Bancos brasileiros estão recorrendo à inteligência artificial do Jusbrasil para descobrir riscos que seus sistemas tradicionais não conseguiram identificar. Entre os casos encontrados estão clientes que abriram contas mesmo estando presos e pessoas com processos que indicavam possíveis ligações com o PCC ou com o Comando Vermelho.
Em entrevista ao Revolução IA, programa do NeoFeed que tem o apoio da Casas Bahia, Felipe Moreno, CEO do Jusbrasil Soluções, contou que, em testes realizados com instituições financeiras, o Jusbrasil identificou até quatro vezes mais riscos do que os fornecedores usados anteriormente pelos bancos.
“Você acabou se relacionando com alguém que está preso e não sabia. Ou não teve a percepção de que ele era um risco, mas a gente conseguiu encontrar um processo que demonstra que essa pessoa tem ligação com o PCC ou com o Comando Vermelho”, afirma Moreno.

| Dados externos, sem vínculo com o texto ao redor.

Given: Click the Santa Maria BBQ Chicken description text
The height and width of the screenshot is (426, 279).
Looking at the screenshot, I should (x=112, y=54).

Conhecido amplamente como um site de consulta de processos, o Jusbrasil está ampliando a atuação para apoiar empresas nas áreas de risco, compliance, prevenção a fraudes e combate à lavagem de dinheiro.
Segundo Moreno, a empresa já atende praticamente todos os bancos digitais e além de instituições como Itaú, Bradesco e Santander — embora não revele em quais delas foram registrados os casos mencionados.
Em uma instituição financeira, a tecnologia reduziu em mais de 80% o volume de trabalho manual nas análises. Antes, os funcionários precisavam abrir processos, verificar se eram relevantes, identificar a acusação e conferir se havia condenação.
Agora, boa parte dessa triagem é feita automaticamente. A IA analisa processos e tenta determinar, por exemplo, se houve condenação, qual é a natureza da acusação e se aquela informação deve ser considerada na decisão de iniciar ou manter um relacionamento com o cliente.
A nova frente se apoia nos 8 bilhões de documentos acumulados pelo Jusbrasil ao longo de 18 anos. A plataforma tem 30 milhões de acessos mensais e mais de 1 milhão de clientes, que vão de cidadãos e advogados a departamentos jurídicos, bancos e órgãos públicos.
As soluções do JusBrasil também já estão presentes em mais de 70% dos Tribunais de Justiça do País, além de defensorias públicas, procuradorias e Ministérios Públicos. Nesses casos, a IA pode organizar e analisar grandes volumes de processos e apoiar o trabalho de magistrados e servidores.
“Não é a IA que vai decidir o processo da dona Maria. Hoje é o juiz, mas cada vez mais um juiz suportado pela inteligência artificial é capaz de fazer as coisas com mais velocidade”, diz Moreno.
Por outro lado, o avanço da IA abriu espaço para novas tentativas de manipulação. Uma delas é o chamado prompt injection: advogados inserem nas petições comandos ocultos, muitas vezes escritos na mesma cor do fundo do documento, para tentar influenciar os sistemas que farão a leitura.
As instruções podem pedir à IA que conceda justiça gratuita ou que rebata de forma superficial os argumentos apresentados, por exemplo. Um leitor humano não enxerga a mensagem, mas um agente de inteligência artificial pode interpretá-la como uma ordem. Depois de identificar o problema, o Jusbrasil desenvolveu em dois dias um agente capaz de localizar esses comandos.